Nel giugno 1978 ai Mondiali di calcio in Argentina compra insieme a Graciela Lois i biglietti per la partita tra Germania Ovest e Italia allo Stadio Monumental: inscena la protesta, lancia volantini di denuncia dei crimini perpetrati dal regime. Nel 1979 fa sentire la sua voce a Puebla alla terza Conferenza episcopale latino-americana, salvo sentirsi dire dal nunzio Pio Laghi che le madri dovevano rassegnarsi al fatto che “i militari non rilasciano”. In Argentina non può più rientrare, e quindi vive in Europa, prima in Francia, poi in Olanda e infine in Italia.
Quando l’Argentina torna alla democrazia, rientra in patria e riprende il lavoro nella Comisiòn de Familiares per ottenere giustizia e opporsi agli indulti concessi da Alfonsin e poi da Menem. L’8 marzo 1984 è una delle trenta che si riunirono davanti al Congresso per un evento in occasione della Festa della Donna e insieme ad altre colleghe partecipa al primo Incontro delle Donne. La democrazia non le ha mai fornito alcuna risposta sul destino dei suoi figli.
Quando l’Italia, guidata da Romano Prodi, decide di farsi parte civile per i tanti oriundi italiani scomparsi, si presenta in tribunale a Roma a deporre: nel 2000 due generali, due capitani e tre ufficiali vengono giudicati e condannati all’ergastolo.
È sempre rimasta legata all’Italia: “Ho bussato a tante porte, sono stata in esilio a Roma, dove mi ha ricevuto il presidente Sandro Pertini: ci diceva che noi mamme di Plaza de Mayo non avevamo bisogno di alcun intermediario per parlare con lui” ha raccontato, quando Sergio Mattarella andò in visita ufficiale in Argentina nel 2017. “Due presidenti, Ciampi e Napolitano, mi hanno dato riconoscimenti ufficiali, ma non credo di meritare nessuna onorificenza. Ho girato l’Italia e sono stata in tanti paesi e anche all’Onu, ma alla fine degli anni ’70, ero soltanto la cuoca di una parrocchia romana”. Anche con Papa Francesca aveva stretto un legame particolare.

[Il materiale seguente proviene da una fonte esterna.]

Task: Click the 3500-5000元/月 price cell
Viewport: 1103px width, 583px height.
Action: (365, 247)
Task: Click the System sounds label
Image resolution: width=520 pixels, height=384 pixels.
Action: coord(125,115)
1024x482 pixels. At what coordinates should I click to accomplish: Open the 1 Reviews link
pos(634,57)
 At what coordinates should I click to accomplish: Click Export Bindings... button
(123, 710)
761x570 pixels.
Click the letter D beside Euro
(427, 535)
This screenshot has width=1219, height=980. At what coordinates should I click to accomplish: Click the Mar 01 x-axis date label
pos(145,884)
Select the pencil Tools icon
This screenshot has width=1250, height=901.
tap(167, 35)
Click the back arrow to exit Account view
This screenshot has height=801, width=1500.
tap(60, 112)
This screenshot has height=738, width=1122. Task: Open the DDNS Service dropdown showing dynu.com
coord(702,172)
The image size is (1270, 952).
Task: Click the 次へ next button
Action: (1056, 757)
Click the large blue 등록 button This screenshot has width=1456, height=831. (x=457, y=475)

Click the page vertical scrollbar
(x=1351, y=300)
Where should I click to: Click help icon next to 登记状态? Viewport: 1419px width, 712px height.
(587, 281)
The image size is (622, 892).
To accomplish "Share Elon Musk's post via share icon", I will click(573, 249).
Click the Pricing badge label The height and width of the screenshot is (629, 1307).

Fino all’ultimo ha vissuto nella sua casa ad aggiornare i registri e continuare la resistenza. Il male l’aveva aggredita, però, e negli ultimi mesi aveva iniziato le cure palliative. Chi oggi le dedica un pensiero, ricorda il suo sorriso. “Alcuni mi chiedono perché sorrido sempre, e beh… perché amo la vita e perché penso che aiuti molto nella lotta non avere odio, non avere risentimenti, ma avere gli occhi ben aperti”. C’è chi ricorda che in tanti le dissero di non cercare oltre: lei ha fatto l’esatto contrario, ha cercato ovunque, nelle chiese, nei tribunali, nei palazzi del potere e nelle stazioni di polizia. Fino all’ultimo, non ha mai smesso di cercare. Ad alcuni amici aveva dedicato ancora un sorriso: “Al mio funerale, vi prego, fate suonare un tango!”.